Nell'ambito dei controlli sul rispetto delle norme del d.lgs. 19 agosto 2016, n. 175, alla società ricorrente veniva contestata una violazione inerente la composizione del consiglio di amministrazione che, ad avviso della Sezione poneva la condizione di legge non solo per l'applicazione delle norme riguardanti la partecipazione "pubblica", ma anche di quelle attinenti il "controllo pubblico".
Secondo la ricorrente società la sezione di controllo incorreva nella violazione e falsa applicazione degli artt. 2 e 11 del decreto legislativo n. 175 del 2016, nella misura in cui la inseriva nel perimetro delle "società a controllo pubblico" ai sensi del citato art. 2, equiparando queste ultime alle "società a partecipazione pubblica", ritenendo sufficiente a tal fine il semplice possesso da parte dei soci pubblici della maggioranza frammentata delle azioni e dei voti in Consiglio di amministrazione.
Preso atto delle posizioni delle parti, il collegio giudicante ha precisato che la partecipazione maggioritaria alla società di più Pa non può di per sé giustificare l'affermazione di un coordinamento di fatto, né può tradursi automaticamente in "controllo".
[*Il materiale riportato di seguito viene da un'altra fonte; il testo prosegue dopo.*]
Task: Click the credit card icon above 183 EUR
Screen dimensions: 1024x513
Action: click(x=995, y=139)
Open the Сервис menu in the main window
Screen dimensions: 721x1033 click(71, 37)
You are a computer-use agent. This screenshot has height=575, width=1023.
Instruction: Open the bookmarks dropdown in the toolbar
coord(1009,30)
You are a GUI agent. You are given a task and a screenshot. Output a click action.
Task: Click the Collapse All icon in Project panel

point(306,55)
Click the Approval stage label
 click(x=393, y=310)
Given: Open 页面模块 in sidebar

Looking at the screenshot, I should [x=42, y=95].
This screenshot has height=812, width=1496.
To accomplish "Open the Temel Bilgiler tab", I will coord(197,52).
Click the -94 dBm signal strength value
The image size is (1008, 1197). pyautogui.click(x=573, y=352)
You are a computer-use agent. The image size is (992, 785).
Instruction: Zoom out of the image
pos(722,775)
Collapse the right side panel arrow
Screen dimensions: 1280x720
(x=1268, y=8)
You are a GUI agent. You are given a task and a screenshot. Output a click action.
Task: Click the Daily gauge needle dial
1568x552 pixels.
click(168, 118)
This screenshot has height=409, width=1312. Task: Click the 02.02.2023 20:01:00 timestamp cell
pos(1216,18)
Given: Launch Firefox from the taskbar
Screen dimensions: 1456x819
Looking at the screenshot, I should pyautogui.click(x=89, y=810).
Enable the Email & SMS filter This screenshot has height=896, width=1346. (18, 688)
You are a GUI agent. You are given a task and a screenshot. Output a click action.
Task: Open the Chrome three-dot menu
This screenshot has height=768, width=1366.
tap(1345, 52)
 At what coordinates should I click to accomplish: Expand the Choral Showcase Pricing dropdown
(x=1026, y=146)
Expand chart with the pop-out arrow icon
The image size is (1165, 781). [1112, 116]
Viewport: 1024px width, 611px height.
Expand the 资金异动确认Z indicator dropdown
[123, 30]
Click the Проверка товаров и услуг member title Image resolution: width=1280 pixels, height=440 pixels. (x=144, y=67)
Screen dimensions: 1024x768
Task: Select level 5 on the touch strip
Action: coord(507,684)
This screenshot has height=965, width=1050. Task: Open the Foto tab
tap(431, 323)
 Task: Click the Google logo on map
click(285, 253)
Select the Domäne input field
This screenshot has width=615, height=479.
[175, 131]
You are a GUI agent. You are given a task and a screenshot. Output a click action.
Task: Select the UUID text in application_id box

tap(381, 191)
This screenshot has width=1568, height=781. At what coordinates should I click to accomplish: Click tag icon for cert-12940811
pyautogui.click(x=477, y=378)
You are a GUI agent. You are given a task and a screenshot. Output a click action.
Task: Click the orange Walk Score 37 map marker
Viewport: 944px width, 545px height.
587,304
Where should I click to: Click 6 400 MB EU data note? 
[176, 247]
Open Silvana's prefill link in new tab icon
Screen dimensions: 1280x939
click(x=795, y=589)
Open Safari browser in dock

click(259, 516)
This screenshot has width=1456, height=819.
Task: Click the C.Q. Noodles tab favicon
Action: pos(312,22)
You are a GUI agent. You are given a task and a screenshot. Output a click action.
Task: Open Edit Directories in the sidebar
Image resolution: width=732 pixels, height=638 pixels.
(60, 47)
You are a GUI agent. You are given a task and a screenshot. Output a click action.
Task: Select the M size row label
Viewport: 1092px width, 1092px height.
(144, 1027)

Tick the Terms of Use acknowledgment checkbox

La Corte ritiene che lo status di "società a controllo pubblico" non può essere desunto dai meri indici costituiti dalla maggioranza di azioni e di consiglieri nel C.d.A., ma richiede precipua attività istruttoria volta a verificare se, nel caso concreto, sussistano le condizioni richieste dall'art. 2, lett. b) del TUSP. Quindi la Corte accoglie il ricorso e annulla la determinazione.